Bishop LeBlanc wrote to Father Savage, stating, “Owing to difficulty between the two parishes in Moncton, I have made changes affecting the Mary’s Home property and the vacant church lands in and around Moncton. From this date, I will take direct charge of these properties, and you will kindly refrain from all supervision in connection thereto. All revenues will be paid to me directly or to an agent which I will appoint; this is not intended against you personally.” Mr. R. A. Frechet, an accountant in Moncton, was appointed and acted until a final settlement was reached with the sale of Mary’s Home to the Sisters of Charity on December 31, 1922. Prior to the sale, Father Savage forwarded the deed to the property after agreeing that the sale price would be $33,000. La Paroisse L’Assomption would receive $28,000, and St.

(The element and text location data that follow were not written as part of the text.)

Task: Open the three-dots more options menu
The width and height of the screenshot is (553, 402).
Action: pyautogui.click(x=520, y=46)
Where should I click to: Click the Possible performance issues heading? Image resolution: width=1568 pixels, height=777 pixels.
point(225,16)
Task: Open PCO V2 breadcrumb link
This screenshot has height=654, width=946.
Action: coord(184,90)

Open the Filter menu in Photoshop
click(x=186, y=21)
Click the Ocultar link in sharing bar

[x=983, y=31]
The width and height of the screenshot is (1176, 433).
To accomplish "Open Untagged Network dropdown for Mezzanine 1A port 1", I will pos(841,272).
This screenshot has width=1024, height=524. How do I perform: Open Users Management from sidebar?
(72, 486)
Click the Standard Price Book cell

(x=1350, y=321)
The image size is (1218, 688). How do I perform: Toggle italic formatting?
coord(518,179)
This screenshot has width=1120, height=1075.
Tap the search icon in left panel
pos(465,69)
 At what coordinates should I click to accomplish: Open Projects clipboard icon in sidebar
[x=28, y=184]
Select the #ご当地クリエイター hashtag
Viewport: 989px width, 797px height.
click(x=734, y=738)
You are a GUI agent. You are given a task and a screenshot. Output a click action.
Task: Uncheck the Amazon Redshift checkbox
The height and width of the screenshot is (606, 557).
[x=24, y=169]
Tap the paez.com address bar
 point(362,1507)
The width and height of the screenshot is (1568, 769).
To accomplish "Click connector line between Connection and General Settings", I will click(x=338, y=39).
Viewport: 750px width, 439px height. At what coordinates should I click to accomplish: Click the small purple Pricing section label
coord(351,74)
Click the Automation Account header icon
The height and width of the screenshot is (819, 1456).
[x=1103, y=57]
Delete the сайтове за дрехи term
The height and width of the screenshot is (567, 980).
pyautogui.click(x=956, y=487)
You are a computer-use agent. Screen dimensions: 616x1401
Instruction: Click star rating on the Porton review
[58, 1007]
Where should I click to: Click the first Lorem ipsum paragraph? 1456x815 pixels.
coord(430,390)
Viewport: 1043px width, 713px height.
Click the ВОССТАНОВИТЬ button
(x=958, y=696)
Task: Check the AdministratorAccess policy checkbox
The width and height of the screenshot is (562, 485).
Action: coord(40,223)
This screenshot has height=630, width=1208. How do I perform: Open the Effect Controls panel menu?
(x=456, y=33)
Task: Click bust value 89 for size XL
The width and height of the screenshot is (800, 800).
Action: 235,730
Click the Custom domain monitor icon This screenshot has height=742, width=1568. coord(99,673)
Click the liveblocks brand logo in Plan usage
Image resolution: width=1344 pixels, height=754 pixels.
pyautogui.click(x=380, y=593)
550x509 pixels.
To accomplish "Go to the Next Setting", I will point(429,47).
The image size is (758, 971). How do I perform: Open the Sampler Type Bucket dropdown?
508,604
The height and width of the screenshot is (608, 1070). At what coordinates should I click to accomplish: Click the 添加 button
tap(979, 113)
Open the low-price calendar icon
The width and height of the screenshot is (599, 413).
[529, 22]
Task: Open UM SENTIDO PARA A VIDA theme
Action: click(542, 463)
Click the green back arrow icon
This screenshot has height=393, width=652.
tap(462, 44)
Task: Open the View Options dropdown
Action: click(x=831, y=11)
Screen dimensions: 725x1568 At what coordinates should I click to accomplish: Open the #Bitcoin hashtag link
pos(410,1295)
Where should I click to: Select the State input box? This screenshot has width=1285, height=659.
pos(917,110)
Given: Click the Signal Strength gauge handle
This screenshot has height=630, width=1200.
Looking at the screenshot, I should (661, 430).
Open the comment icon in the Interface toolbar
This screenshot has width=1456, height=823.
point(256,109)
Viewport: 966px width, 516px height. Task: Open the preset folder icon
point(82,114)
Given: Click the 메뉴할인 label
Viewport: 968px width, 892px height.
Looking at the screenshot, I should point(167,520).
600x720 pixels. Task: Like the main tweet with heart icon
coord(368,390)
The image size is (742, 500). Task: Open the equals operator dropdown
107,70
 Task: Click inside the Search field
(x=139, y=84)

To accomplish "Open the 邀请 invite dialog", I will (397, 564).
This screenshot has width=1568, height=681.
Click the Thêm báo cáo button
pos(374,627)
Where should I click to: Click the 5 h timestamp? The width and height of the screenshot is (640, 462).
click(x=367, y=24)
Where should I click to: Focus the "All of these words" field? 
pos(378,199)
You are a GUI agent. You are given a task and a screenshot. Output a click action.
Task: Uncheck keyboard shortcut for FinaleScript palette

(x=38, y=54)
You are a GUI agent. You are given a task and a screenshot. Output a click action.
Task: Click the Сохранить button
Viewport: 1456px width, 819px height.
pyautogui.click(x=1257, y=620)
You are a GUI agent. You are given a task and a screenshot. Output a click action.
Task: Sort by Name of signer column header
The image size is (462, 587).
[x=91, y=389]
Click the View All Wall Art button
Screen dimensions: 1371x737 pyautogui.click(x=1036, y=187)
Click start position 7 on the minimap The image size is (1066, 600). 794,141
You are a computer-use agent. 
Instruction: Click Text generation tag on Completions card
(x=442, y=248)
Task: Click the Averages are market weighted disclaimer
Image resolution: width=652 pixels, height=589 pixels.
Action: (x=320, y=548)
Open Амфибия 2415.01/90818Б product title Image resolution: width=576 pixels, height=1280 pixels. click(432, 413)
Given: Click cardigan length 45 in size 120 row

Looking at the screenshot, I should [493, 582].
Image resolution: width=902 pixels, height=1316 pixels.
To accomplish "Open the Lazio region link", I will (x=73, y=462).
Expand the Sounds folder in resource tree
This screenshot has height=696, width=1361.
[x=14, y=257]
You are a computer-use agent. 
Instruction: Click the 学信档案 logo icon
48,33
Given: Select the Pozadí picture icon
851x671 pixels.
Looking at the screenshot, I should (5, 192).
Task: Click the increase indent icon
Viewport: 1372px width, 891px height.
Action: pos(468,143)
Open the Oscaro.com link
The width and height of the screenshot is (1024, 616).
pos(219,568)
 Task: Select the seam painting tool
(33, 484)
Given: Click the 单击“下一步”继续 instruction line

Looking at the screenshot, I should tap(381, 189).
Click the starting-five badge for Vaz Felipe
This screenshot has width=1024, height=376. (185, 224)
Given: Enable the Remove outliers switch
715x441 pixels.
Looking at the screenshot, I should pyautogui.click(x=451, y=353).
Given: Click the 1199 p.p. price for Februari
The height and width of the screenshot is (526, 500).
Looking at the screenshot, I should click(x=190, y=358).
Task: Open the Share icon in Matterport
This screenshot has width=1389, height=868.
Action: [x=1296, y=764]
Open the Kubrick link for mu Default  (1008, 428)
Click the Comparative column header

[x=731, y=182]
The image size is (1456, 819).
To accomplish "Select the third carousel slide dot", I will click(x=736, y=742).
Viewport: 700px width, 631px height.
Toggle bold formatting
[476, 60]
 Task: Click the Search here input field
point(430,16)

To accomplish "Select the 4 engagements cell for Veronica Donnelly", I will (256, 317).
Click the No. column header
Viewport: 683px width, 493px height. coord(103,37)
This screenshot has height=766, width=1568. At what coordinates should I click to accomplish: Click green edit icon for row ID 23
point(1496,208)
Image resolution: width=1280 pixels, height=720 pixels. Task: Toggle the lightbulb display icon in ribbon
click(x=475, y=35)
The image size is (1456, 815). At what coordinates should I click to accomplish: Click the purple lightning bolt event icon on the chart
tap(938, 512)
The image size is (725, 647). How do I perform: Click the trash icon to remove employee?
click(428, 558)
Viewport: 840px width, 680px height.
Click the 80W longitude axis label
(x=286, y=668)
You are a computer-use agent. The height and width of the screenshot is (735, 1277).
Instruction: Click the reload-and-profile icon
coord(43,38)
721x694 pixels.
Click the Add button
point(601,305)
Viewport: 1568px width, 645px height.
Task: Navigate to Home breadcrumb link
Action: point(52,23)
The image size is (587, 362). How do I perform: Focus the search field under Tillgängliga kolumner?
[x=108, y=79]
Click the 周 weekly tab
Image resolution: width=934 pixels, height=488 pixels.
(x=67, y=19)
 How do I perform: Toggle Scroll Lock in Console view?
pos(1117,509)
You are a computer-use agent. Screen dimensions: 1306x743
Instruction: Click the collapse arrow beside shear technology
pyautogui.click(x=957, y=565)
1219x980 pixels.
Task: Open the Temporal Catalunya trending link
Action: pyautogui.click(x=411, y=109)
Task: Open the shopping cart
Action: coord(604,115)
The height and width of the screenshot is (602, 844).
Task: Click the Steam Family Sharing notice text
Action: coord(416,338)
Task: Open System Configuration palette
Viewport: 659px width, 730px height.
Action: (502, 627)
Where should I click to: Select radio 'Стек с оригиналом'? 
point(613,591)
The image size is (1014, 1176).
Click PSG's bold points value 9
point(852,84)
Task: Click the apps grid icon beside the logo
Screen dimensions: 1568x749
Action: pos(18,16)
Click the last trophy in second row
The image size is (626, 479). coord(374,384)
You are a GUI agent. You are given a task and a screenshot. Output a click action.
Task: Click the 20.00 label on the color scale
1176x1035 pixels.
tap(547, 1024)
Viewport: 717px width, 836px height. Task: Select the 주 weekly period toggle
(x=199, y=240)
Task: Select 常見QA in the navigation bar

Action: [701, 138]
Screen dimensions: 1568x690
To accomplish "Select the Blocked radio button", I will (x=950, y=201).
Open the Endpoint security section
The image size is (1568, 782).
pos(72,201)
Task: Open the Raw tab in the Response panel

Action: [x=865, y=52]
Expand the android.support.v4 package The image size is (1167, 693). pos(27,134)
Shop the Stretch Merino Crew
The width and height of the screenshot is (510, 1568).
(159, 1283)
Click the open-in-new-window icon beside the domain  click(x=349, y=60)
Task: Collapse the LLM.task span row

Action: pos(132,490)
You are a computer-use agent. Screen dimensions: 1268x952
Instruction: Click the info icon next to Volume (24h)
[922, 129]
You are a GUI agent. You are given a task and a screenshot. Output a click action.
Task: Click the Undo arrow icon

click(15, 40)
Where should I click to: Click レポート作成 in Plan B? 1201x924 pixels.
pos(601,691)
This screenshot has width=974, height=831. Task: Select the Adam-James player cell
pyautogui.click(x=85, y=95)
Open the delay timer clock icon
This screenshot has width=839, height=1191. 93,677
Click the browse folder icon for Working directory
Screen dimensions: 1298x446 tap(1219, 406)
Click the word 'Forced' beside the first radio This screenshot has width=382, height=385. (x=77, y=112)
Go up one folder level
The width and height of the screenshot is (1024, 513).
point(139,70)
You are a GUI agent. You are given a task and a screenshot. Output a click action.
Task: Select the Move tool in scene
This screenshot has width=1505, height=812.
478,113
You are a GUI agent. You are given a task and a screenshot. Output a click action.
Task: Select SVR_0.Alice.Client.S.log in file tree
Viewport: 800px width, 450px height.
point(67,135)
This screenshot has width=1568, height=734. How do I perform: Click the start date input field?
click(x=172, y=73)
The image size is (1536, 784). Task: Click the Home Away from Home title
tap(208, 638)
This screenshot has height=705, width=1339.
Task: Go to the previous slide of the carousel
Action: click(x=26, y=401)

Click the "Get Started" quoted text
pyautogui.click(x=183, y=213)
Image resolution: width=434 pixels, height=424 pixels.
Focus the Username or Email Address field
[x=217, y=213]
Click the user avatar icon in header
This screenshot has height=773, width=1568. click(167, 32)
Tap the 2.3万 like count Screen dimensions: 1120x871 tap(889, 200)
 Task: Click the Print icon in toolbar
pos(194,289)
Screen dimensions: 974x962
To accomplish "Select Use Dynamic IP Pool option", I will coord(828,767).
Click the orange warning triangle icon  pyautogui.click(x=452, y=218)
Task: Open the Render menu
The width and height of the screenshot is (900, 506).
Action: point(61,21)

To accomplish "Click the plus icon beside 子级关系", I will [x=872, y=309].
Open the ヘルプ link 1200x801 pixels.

Bernard’s would share $5,000, with the understanding that they would pay the debt of $2,400 on Mary’s Home.
On January 1, 1923, Mother M. Alphonsus (Carney) wrote from the Motherhouse in Saint John to Father Savage, expressing gratitude for his role as their benefactor in acquiring the property. In a subsequent note, she mentioned that if a second English-speaking Catholic church was needed, the Sisters of Charity might be willing to provide a location at Mary’s Home. On January 5, Bishop LeBlanc sent his cheque for $5,000 as payment for St. Bernard’s share of the sale of Mary’s Home.
As the Moncton school population continued to grow, it became evident that two new schools were needed, even with Mary’s Home temporarily serving as a school and Wesley Street School being a wooden structure. St. Bernard’s Institute, later called St. Bernard’s School or Queen Street School, was built on St. Bernard’s Church property after demolishing the wooden structure. With its main entrance on Queen Street, the building housed seven classrooms, a combination gymnasium/auditorium on the second floor, and a swimming pool and bowling alley on the first level. The school opened in 1923 and was phased out in 1973. During the same period, Father Henry Cormier built a large school at the corner of Victoria and Church Streets called Sacred Heart Academy. It also contained classrooms, a gymnasium/auditorium, and a bowling alley. Both schools have since been demolished.
In 1923, Rome granted permission for French-speaking sisters to leave the Sisters of Charity and establish the Sisters of Charity of the Sacred Heart, with the motherhouse in Memramcook. Fifty-three sisters joined the new group, while some remained at Mary’s Home. The separation occurred on February 17, 1924.
Two years after the classrooms were vacated, Mary’s Home reopened as a home for the aged, as originally intended, accommodating up to fifty persons with Sister Mercedes as the supervisor. Sister Mercedes also served as a teacher and principal at Queen Street School until 1960, a tenure of thirty-seven years.
On June 18, 1973, Archbishop Donat Chaisson granted official permission to close Mary’s Home. The Sisters of Charity, whose numbers had been decreasing, moved to a Bonaccord Street residence in September and named it St. Bernard’s Convent. They had been at Mary’s Home for over sixty-six years.
The Home was purchased by Robert Alcorn and renamed Alcorn Manor, continuing to operate as a home for the elderly. Since then, different owners have taken possession, and the Home has been called Alcorn Centre 1986 Ltd., The Baron’s Senior Centre, and Castle Manor since October 15, 1998.